28 Days Later was shot on what looked like a mini-DV cam, and it was so low-budget anything would have been awesome. Is that what qualifies as a success these days? …shudder…
It wasn’t total crap, but let’s no turn it into some sort of quality production. It wasn’t.
28 Weeks Later DIED over opening weekend. The reviews were pure crap and the movie moreso. It had better production values, (not that that was a high bar) but FAR worse story –and that WAS a high bar of crappiness to get over!
So when you say 28Weeks Later was “well liked” I have to ask why that never translated into box-office.
And as for British filmmakers that I like: Martin Campbell is okay, though I gotta say his Bond films are about the only thing he’s done that I like.
Of course Chris Nolan and Stephen Norrington. Paul Greengrass, Ridley Scott and occasionally even his brother.
Alan Parker used to be okay, but IMHO he hasn’t made a worthwhile film since Mississippi Burning. Unless you consider Evita to be a good film, that is.
Sam Mendes of course makes the list. Not for American Beauty. I hated that ode to gay-ass pedophilia, but he partially redeemed himself with the instant classic Road to Perdition and Jarhead was also a worthy effort. I think it was more about marketing than anything else–somebody convincing themselvse that a film about the 1991 Gulf War would resonate during the second Gulf War.

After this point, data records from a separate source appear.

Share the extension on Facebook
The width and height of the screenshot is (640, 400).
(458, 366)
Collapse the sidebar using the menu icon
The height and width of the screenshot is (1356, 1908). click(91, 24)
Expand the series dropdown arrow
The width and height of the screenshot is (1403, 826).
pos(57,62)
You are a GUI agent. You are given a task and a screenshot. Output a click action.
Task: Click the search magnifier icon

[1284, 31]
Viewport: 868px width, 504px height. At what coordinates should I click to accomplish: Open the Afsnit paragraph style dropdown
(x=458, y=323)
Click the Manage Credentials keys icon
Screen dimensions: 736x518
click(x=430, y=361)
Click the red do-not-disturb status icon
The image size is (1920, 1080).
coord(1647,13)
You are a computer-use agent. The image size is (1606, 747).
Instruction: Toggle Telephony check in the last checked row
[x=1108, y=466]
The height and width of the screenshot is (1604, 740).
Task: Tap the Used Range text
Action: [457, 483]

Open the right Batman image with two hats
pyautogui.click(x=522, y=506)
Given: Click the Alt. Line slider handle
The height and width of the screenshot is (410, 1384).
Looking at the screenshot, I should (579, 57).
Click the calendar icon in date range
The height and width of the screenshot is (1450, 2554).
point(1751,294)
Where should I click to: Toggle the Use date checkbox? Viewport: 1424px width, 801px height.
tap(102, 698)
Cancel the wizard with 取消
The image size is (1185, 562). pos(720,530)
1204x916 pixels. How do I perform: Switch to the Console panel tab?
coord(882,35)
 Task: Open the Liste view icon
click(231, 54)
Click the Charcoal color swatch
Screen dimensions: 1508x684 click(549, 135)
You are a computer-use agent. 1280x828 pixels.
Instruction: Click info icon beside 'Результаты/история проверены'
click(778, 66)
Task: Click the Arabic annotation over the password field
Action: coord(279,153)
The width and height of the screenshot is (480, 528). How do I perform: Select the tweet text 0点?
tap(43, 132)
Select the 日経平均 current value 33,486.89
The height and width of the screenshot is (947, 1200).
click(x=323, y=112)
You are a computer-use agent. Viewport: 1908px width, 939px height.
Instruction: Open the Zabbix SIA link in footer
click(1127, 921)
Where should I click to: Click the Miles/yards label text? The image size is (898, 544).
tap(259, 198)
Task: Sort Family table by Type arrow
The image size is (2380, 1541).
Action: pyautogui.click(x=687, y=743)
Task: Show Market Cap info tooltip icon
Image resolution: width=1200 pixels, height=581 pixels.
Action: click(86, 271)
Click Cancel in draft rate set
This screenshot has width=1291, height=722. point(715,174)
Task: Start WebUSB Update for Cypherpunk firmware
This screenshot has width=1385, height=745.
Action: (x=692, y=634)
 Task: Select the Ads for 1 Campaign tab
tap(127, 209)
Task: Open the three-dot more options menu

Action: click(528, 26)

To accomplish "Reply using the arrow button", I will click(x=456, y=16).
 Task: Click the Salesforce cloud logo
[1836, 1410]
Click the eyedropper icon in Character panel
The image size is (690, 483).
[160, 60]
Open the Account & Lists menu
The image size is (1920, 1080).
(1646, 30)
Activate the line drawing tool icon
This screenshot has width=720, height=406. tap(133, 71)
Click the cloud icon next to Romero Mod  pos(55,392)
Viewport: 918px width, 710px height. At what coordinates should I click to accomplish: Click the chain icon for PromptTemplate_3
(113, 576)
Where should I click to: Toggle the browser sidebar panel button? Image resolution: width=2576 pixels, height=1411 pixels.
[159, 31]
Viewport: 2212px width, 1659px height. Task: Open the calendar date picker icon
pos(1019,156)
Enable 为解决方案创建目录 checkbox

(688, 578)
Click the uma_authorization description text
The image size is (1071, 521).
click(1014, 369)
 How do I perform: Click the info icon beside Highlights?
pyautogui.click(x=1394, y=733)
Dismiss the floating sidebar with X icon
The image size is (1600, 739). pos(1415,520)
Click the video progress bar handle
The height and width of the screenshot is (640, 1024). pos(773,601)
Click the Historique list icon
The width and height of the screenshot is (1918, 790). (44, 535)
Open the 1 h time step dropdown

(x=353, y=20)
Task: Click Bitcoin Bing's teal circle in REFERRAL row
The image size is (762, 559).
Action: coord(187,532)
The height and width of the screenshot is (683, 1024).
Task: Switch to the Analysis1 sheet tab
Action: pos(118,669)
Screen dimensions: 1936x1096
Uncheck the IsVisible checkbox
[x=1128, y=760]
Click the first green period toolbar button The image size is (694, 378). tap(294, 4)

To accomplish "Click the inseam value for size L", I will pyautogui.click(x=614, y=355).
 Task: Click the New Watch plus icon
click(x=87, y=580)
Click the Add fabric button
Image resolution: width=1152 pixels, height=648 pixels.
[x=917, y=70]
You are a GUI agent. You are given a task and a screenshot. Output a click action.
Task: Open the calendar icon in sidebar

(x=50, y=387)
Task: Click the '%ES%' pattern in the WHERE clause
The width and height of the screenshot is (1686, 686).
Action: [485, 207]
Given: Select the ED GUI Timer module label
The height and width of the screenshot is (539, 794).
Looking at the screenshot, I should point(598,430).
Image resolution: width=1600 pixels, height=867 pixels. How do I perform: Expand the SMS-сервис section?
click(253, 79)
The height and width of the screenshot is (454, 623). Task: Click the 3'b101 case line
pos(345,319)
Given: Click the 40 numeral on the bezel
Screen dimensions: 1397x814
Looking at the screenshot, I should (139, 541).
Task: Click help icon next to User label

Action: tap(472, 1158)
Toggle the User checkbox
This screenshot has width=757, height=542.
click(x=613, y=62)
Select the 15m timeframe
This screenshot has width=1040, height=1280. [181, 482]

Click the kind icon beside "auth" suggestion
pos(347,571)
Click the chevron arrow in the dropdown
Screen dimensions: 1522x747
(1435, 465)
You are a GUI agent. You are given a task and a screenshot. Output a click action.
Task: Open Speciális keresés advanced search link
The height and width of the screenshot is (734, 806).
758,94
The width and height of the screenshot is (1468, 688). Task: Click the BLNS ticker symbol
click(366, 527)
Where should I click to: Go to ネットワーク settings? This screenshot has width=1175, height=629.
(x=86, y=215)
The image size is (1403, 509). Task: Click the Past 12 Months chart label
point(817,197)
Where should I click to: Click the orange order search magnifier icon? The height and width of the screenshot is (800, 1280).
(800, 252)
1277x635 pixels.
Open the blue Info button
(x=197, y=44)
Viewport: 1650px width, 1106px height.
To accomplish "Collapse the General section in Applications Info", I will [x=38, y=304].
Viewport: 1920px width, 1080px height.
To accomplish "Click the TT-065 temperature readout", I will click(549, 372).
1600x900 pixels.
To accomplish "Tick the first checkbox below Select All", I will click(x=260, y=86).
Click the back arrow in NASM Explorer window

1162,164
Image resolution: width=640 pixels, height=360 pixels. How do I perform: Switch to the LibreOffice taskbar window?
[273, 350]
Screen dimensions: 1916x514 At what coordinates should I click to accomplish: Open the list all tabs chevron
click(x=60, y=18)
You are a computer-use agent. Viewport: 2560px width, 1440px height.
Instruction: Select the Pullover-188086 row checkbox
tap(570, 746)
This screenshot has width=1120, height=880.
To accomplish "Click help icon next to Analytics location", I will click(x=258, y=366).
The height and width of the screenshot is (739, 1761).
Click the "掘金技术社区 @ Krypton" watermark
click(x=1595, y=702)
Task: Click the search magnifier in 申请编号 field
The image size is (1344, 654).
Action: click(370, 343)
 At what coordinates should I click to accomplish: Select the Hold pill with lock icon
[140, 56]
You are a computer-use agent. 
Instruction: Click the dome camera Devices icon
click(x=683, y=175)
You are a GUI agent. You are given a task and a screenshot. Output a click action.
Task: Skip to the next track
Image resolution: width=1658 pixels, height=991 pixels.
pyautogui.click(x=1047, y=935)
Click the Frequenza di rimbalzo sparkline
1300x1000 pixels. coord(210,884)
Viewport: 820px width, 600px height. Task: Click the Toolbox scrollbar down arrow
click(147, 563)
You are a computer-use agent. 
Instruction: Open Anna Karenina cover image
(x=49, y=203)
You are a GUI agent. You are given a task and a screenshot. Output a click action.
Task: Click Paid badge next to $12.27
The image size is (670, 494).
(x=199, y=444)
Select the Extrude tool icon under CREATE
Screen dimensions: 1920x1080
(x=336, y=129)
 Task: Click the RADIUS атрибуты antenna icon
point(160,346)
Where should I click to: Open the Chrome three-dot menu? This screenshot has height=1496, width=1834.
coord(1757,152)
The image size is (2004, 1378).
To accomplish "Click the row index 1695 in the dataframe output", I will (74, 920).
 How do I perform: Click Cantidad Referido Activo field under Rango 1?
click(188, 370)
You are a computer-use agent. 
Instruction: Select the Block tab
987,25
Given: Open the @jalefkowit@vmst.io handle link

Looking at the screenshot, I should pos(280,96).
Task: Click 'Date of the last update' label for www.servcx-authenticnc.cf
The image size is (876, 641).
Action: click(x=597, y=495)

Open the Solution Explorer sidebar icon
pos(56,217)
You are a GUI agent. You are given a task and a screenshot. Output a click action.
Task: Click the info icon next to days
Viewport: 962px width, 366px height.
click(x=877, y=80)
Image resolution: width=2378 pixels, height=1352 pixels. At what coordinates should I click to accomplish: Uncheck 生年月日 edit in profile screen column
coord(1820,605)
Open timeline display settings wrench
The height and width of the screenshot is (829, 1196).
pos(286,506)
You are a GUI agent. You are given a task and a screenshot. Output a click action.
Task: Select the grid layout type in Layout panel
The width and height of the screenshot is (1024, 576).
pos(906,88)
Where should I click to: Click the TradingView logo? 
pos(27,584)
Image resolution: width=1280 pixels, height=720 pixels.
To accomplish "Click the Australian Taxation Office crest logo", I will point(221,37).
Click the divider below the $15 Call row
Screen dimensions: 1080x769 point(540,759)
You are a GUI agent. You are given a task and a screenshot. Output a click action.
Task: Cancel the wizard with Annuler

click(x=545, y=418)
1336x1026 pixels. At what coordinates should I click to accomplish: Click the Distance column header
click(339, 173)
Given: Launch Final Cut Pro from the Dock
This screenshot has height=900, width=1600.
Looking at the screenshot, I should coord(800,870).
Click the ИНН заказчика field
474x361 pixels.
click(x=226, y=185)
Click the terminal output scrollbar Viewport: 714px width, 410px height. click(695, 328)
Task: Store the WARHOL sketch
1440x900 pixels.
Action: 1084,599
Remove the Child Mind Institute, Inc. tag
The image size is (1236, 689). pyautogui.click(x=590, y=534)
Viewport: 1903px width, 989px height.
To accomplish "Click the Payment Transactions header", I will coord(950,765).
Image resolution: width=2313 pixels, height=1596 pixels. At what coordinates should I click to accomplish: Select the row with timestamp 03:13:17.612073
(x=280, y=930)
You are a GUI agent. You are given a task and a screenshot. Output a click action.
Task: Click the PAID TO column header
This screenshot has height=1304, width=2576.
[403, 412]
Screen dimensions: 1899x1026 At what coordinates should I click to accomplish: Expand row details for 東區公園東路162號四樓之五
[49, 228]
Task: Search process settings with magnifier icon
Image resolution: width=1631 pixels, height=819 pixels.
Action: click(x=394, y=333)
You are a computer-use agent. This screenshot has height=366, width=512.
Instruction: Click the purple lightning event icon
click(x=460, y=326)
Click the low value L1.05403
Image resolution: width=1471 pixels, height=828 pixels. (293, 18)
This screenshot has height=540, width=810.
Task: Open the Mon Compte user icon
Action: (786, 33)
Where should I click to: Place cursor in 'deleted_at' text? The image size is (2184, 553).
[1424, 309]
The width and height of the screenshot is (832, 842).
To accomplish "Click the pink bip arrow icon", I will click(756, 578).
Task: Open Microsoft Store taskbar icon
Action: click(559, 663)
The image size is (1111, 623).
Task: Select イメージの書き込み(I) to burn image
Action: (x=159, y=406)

Nonetheless he told a good story.
So there’s plenty of Brit filmmakers who do quality work. I can’t think of any screenwriters per se, but then again most Brit screenwriters don’t write movies for American audiences anyways.
The problem is that Britain’s filmmakers do works that are too damned weird. They reek of European influence and the kind of art-house quirkiness that makes it where foreign films simply don’t translate, even in their home countries. Unless a film is made by one of the pros I listed above whenever someobdy tells me I’m about to watch a film made by some Brits I groan, because I KNOW it’s going to be amateur night.
How can Britain produce such amazing actors with such consistency, but not directors?
A few examples. Guy Ritchie. He’s been making the same damn movie for the last 15 years. And his flicks have as much depth as a birdbath. He’s got potential, but his creative “voice” is clogged by thinking himself too clever by half. Somebody must have told him he was ” the next DePalma,” and then later on “the next Tarantino” when in truth he’s just a guy who got notoriety by banging Madonna, and used it to get studios to give him modest sums to made shitty films.
The scripts he picks simply are’t smart enough, and he seems to think that because he makes a movie every 2 weeks that somehow that translates into good moviemaking.
Somebody who loves him needs to pull him aside and explain that it’s all about quality, not quantity.
Paul WS Anderson is the Brett Ratner of Britain. Nothing short of a silver stake through the heart can be adequate enough punishment for his crimes.
So no, I don’t think much of Danny Boyle or his movies. And that’s Danny boy’s fault. If I see people praising what is clearly crap then I don’t think it improper for me to call a spade a spade.
I’m going to have to disagree with you on quite a lot of this – I don’t think you can judge how good a film is by box office alone, and I actually LIKE a lot of the art-house Euro-weirdness – I’m a big fan of Greenaway and Jarman, for example, and love the strange, stripped-back vagrant cinema vibe of Patrick Keillor’s single, static camera plus voice-over ‘Robinson’ movies.
Oddly though I do agree with a lot of the directors you like, and certainly agree re. Ritchie and Anderson.